Saudi-Arabien, das von Israel und dem Westen immer wieder aufgefordert wird, sich den bedingungslosen Parteigängern des Gaza-Feldzugs anzuschließen, nimmt an den Angriffen auf den Jemen nicht teil. Auch die Vereinigten Arabischen Emirate, die als Abraham-Vertragsstaat diplomatische Beziehungen zu Israel unterhalten, verweigern sich. Gleiches gilt für Marokko, wo pausenlos gegen Israels Besatzungspolitik demonstriert wird – allein Bahrain macht mit, hat aber seinen Botschafter aus Israel abgezogen. Offenbar halten die Abraham-Verträge nicht, was sich Israels Regierung von ihnen versprochen hat.
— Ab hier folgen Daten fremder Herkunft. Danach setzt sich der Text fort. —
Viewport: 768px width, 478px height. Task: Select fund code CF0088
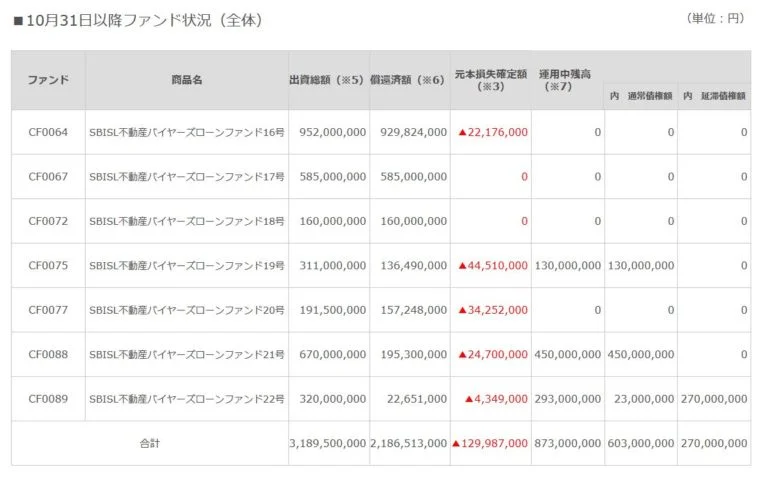48,354
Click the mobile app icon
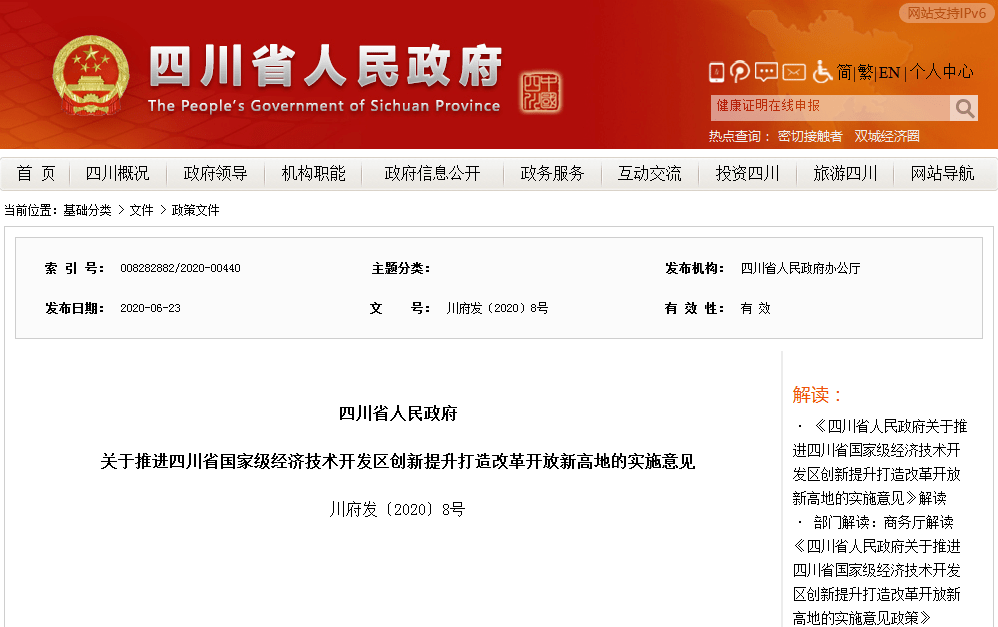This screenshot has width=998, height=627. (716, 72)
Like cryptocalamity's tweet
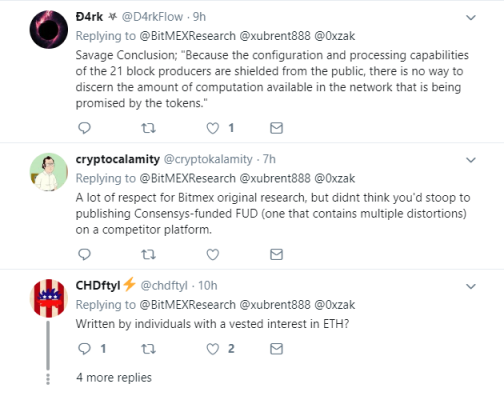The width and height of the screenshot is (504, 396). (213, 255)
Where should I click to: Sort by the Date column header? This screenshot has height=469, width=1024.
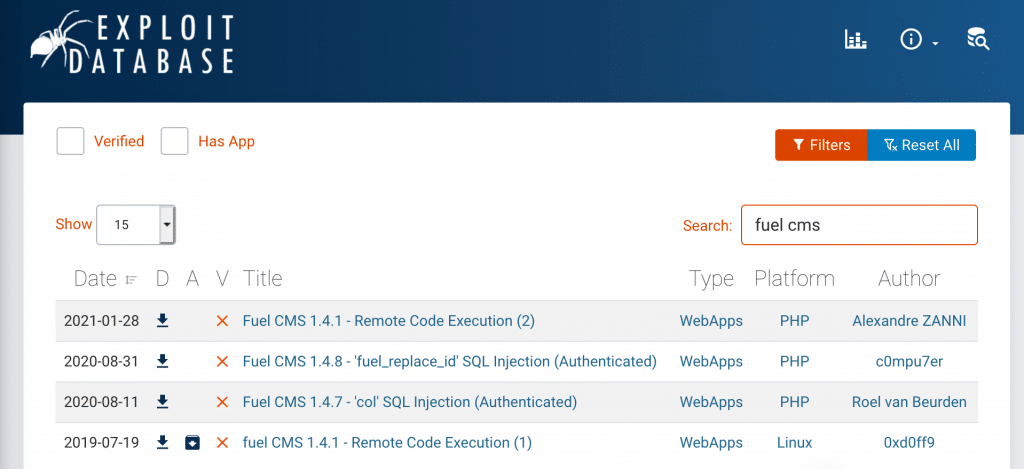(105, 279)
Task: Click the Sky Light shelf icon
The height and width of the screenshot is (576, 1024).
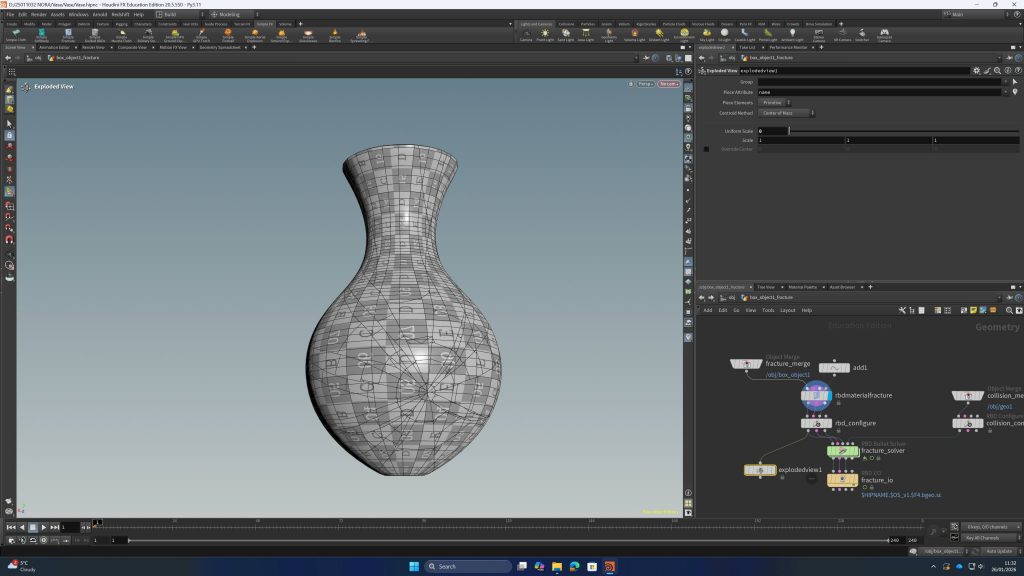Action: click(708, 34)
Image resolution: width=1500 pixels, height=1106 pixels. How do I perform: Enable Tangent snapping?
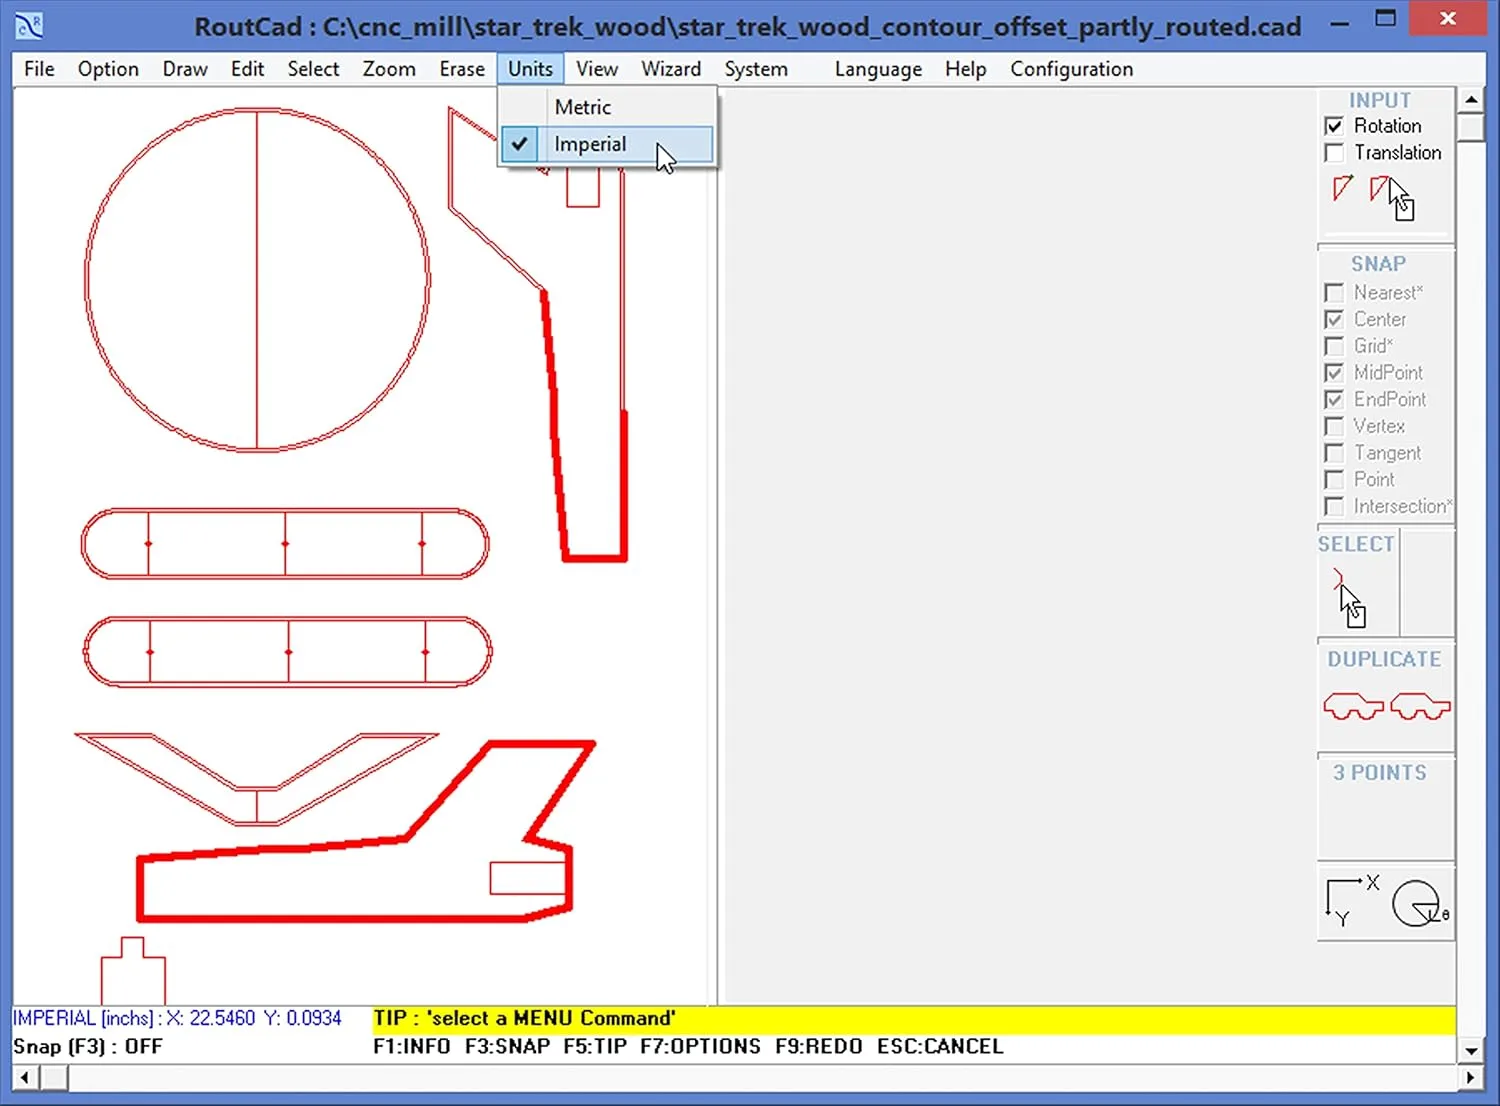coord(1334,453)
Fundierte Informationen über die Huthi sind seit Jahren nicht gefragt. Umso mehr überraschen nun die Zähigkeit und das militärische Vermögen von Akteuren, die aus dem hoffnungslos unterentwickelten Jemen heraus handeln. Sie kommen aus dem kleinen schiitischen Volk der Zaiditen, die sich seit Jahrzehnten einer Übermacht sunnitischer Kräfte widersetzen. Sie wurden damit zusehends erfolgreicher, seit sie sich in den späten 1990er Jahren als Milizen zu formieren begannen und eine schiitische islamische Republik zu ihrem Ziel erhoben.

Trotz der Luftschläge und aller Drohungen haben sie angekündigt, nun auch Einrichtungen der USA und Großbritanniens zusetzen zu wollen, bis ein Waffenstillstand in Gaza und die Befreiung der palästinensischen Häftlinge aus israelischen Gefängnissen erreicht seien. Man weiß nicht einmal sicher, wie stark die Beziehung oder gar Abhängigkeit der Huthi von Iran wirklich ist, immerhin der einzige Staat, der Wert darauf legt, in Sanaa diplomatisch vertreten zu sein und technologische Hilfe für Bau wie Bedienung moderner Waffensysteme zu leisten. Aber sind die Huthi wirklich Teherans verlängerter Arm, das ihnen notfalls Einhalt gebieten könnte? In dieser schwer einzuschätzenden Verbindung liegt das große Eskalationspotenzial der Huthi-Operationen.